There was a package of Melissa’s Produce steamed, peeled, baby beets that I  brought home from the  supermarket produce section; toted home and put in the vegetable bin (sometime ago, and not yet used) so I made the easy beet salad from Chef Mimi’s blog this afternoon. This was a great light, quick,  warm-day lunch.

The beets are vacuum sealed in heavy plastic.  The texture is perfect–just like I’d steamed and peeled them myself–and they have a long shelf-life so I can always have them around without feeling that I absolutely HAVE to have beets today, or even tomorrow.

It’s not that cooking beets is difficult, but when there’s a really pressing deadline and I need lots of work time, I go for convenience and speed  but I don’t want to sacrifice taste.

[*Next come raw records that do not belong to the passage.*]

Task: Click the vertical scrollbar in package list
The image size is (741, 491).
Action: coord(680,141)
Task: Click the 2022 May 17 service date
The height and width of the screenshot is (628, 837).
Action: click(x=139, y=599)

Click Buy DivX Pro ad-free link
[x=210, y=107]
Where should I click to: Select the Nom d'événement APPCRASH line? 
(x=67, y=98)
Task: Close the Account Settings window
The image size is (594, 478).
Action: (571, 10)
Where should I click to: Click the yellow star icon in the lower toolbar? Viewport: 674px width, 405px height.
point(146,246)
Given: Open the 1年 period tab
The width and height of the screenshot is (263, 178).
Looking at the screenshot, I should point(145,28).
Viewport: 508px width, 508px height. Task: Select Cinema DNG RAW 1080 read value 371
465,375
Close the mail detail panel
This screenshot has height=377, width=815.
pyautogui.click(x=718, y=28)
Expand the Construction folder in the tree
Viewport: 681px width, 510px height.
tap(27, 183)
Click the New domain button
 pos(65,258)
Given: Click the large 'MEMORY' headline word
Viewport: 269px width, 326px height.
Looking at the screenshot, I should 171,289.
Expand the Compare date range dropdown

That usually rules out canned vegetables (except for beans and tomatoes) though I admit to not have checked out canned beets in ages because I really never liked the taste;  I can see that I need to revisit the canned ones again, too.

These vacuum packed ones just moved beets right up with canned beans as a convenience item in my pantry.

(Let me be clear about my comments on any products mentioned in my posts:  I have no connection (except as a consumer) with Melissa’s Produce, nor with Stahlbush Island Farms (mentioned below.  I get no remuneration for comments or use of these products.)

Now, I tasted the beets straight from the package and then made my salad.  I didn’t spiralize them, so my salad wasn’t as pretty as that pictured on Cher Mimi’s blog, but it was tasty.  I doubt that I could tell those vacuum-sealed, pre-cooked beets from ones that I had steamed and peeled myself (unless I looked at the color of my hands).  You could put those in a bowl and serve as a vegetable without anything except warming them and adding seasoning of your choice.

I have one more “convenience” product that I want to check out:  Stahlbush Island Farms sliced frozen beets that I found in the frozen food section at my local Harris Teeter.  I didn’t go to the frozen foods section expecting beets (probably the farthermost thing from my mind just then–I was looking for chopped kale) but right next to the Stahlbush Island Farms chopped curly kale, were sliced beets. As slicedbeetswebyou’ve probably gathered, I’m incapable of leaving something like that in the store.  So, I have those in the freezer to try next.

One of my other summer favorites is beet soup. I can certainly speed up making that if I use one of these products!  I can replace the beet greens with Swiss chard–maybe even find it frozen as well.

One of the appealing things about the frozen beets is that I can use some and put the remaining ones back in the freezer without having leftover veggies.  Since they are sliced, but uncooked, I have more flexibility. With the vacuum packed ones or a can, you have to do something with  the rest of the beets so that they don’t linger too long in the fridge and grow interesting colors of mold, and eventually find the way to the garbage.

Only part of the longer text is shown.